Doctor Smith could I ask you to replace your gloves before you touch the patient please. Later. Doctor Smith. I noticed earlier when I asked you to replace your gloves that you rolled your eyes and said ‘If I must’. When you were putting your gloves on you told the patient that ‘all the nurses round here are really anal’. My concern is that hearing that may cause the patient to take his treatment instructions less seriously than is safe. Also I’ve noticed that I am responding to this type of behaviour by becoming less likely to raise issues with you. I feel like this makes us less safe as a team. Can you help me understand how we can avoid this behaviour in the future?

MICROMANAGEMENT

  • Give yourself and the other an opportunity to ‘calibrate’ so you both have an accurate understanding of each other’s capabilities

  • Challenge the stories you are telling yourself – does this person really think you are an idiot or do they just not know you?

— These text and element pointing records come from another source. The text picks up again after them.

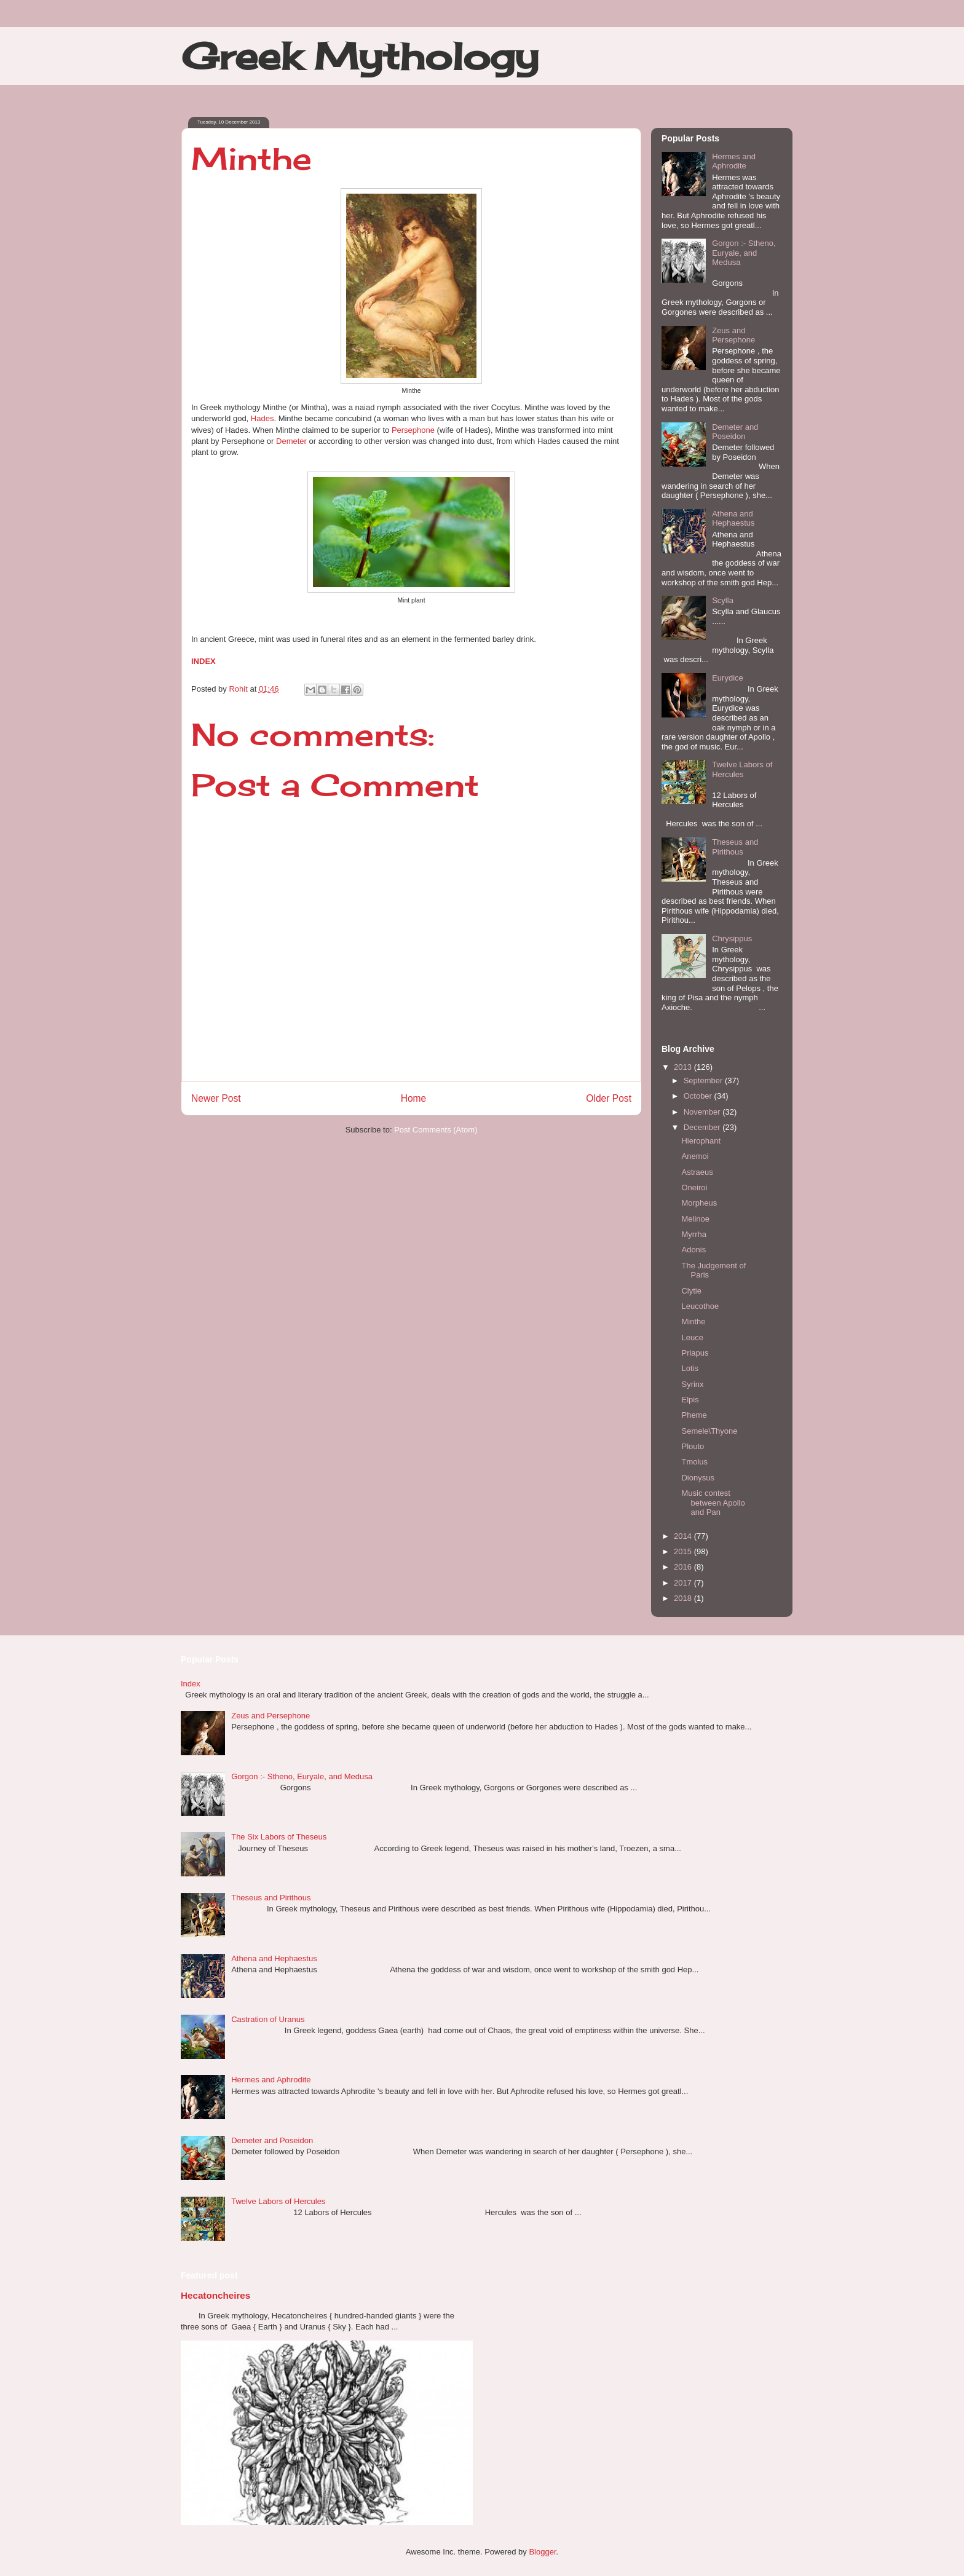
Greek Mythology (360, 55)
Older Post (608, 1098)
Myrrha (693, 1234)
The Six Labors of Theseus (278, 1836)
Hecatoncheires (215, 2295)
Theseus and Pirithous (735, 846)
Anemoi (694, 1156)
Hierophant (701, 1140)
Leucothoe (700, 1306)
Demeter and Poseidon (735, 431)
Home (414, 1098)
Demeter (291, 441)
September (704, 1080)
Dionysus (697, 1477)
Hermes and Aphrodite (734, 161)
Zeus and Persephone (733, 335)
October (699, 1095)
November (703, 1111)
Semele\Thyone (709, 1431)
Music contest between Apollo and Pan (713, 1502)
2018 (684, 1598)
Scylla (722, 600)
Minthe (693, 1321)
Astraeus (697, 1172)
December (703, 1127)
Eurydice (727, 677)
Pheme (693, 1415)
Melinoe (695, 1218)
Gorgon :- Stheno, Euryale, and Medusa (743, 253)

  • Outline your best intention – then describe the behaviour and its impact

  • Share the stories you are beginning to tell yourself

  • Suggest a testing/teaching cycle approach

Example:

Anne, I really respect you as both my CNM and my colleague. I would like to talk about how I can better support you and improve the way we work as a team. Is that OK? I noticed this morning you gave me instructions on inserting IV and turning patients. At one point you stepped in to access a patient record on my behalf. Even though I am new to the ward, these are fairly routine tasks for me. I’m wondering if I’ve done anything that would make you question my ability or attention to detail. (Listen to the response).Perhaps we could go forward this way. If you feel like you want to explain something to me then maybe you could test me by asking me how to proceed. That way you don’t waste time explaining if I already know and I get to identify what I need to learn. Would that be alright with you?

INCOMPETENCE

  • Don’t assume the person will be devastated by your approach

  • Make sure the other person knows that you care about his or her best interests

  • Highlight impact of the behaviour that would be against the person’s best interests

  • Describe one or two concrete instances but also explain that you are seeing them as a pattern

  • Escalate if need be

Example:

I’d like to talk to you about an important concern. I’m sure you don’t realise it but I think the way you do certain procedures may be putting patients at increased risk. I really value my working relationship with you, and I want to explore the details of this issue. I could be wrong here but I wouldn’t be being a good colleague if I said nothing. Can I explain what I’m seeing and get your point of view?